Rising Medicine Costs Push Patients to the Brink in Pakistan

Escalating Drug Prices Threaten Patient Care Across Pakistan

Patients across Pakistan are facing a worsening healthcare crisis as medicine prices continue to climb. In major cities like Lahore, Karachi, and Peshawar, the cost of essential drugs has surged, leaving families unable to afford treatment for chronic and life-threatening conditions.

Since 2023, medicine prices have risen sharply, with 50% increases in 2024 and another 30–40% hike in 2025. The imposition of an 18% general sales tax has further added to the burden. Patients report that even basic treatments are now unaffordable, despite pharmacies offering discounts of up to 15%.

In Lahore, diabetes patients say their monthly medicine bills have doubled, with costs rising from Rs5,000 to nearly Rs10,000. In Karachi, wholesalers report price revisions every 15–20 days, sometimes multiple times in a single month. Insulin, in particular, has become both expensive and difficult to find, forcing patients to skip doses despite the risks.

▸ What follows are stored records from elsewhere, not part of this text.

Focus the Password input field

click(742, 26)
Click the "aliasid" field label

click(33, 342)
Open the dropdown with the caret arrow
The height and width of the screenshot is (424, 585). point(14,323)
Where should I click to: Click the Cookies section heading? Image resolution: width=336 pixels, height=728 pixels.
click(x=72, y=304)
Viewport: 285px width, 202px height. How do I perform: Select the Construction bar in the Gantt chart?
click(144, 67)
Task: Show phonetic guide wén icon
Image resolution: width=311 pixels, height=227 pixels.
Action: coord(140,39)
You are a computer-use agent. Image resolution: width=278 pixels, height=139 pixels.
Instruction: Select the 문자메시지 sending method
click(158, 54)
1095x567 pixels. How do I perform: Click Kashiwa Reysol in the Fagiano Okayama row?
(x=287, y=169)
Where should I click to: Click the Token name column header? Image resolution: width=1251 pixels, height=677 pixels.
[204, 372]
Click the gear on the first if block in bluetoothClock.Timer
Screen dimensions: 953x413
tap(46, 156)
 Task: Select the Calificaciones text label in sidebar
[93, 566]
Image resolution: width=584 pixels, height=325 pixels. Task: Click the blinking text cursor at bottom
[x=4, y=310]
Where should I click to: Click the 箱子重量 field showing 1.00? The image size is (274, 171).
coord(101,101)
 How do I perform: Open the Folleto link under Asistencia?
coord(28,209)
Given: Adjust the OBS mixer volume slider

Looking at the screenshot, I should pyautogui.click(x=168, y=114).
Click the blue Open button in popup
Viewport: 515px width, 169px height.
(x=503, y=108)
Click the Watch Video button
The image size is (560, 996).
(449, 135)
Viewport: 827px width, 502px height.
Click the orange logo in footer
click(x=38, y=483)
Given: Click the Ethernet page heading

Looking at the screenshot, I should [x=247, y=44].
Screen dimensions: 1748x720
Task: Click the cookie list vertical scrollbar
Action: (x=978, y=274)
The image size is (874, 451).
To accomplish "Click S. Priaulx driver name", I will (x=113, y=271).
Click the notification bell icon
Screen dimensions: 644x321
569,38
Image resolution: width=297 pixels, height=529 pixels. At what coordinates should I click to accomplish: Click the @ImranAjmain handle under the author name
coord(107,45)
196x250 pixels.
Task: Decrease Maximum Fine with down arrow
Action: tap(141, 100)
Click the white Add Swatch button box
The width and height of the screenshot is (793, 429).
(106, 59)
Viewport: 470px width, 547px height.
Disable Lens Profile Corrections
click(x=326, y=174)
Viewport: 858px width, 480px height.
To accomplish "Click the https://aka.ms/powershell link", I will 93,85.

Experts point to weak regulatory oversight as a major factor. Pharmacist Noor Mehr explained that deregulation has allowed companies to set prices independently, leading to unchecked increases. Abdul Samad Budhani of the Pakistan Chemist and Drug Association added that delays in government decisions on essential drug pricing have caused shortages, especially for critical medicines like insulin.

In Peshawar, patients and pharmacists report similar shortages, particularly for antibiotics and pregnancy-related drugs. Healthcare workers warn that pharmaceutical companies are charging arbitrary prices, while irrational prescribing and self-medication are worsening the crisis.

Industry stakeholders highlight global supply chain disruptions, currency depreciation, and reliance on raw materials from India and China as key drivers of rising costs. Geopolitical tensions, including the ongoing war involving Iran, have further inflated shipping and import expenses.

Public hospitals are also struggling, often providing only partial prescriptions and forcing patients to buy the remaining medicines from private pharmacies at inflated rates.

Experts emphasize the need to promote generic medicines, which are 70–90% cheaper and equally effective. However, many patients and doctors in Pakistan continue to prefer branded drugs, limiting the benefits of generics.

Without urgent policy action—including stricter price regulation, improved supply chain oversight, and public awareness campaigns—the crisis is expected to deepen, pushing more patients to the brink of untreated illness.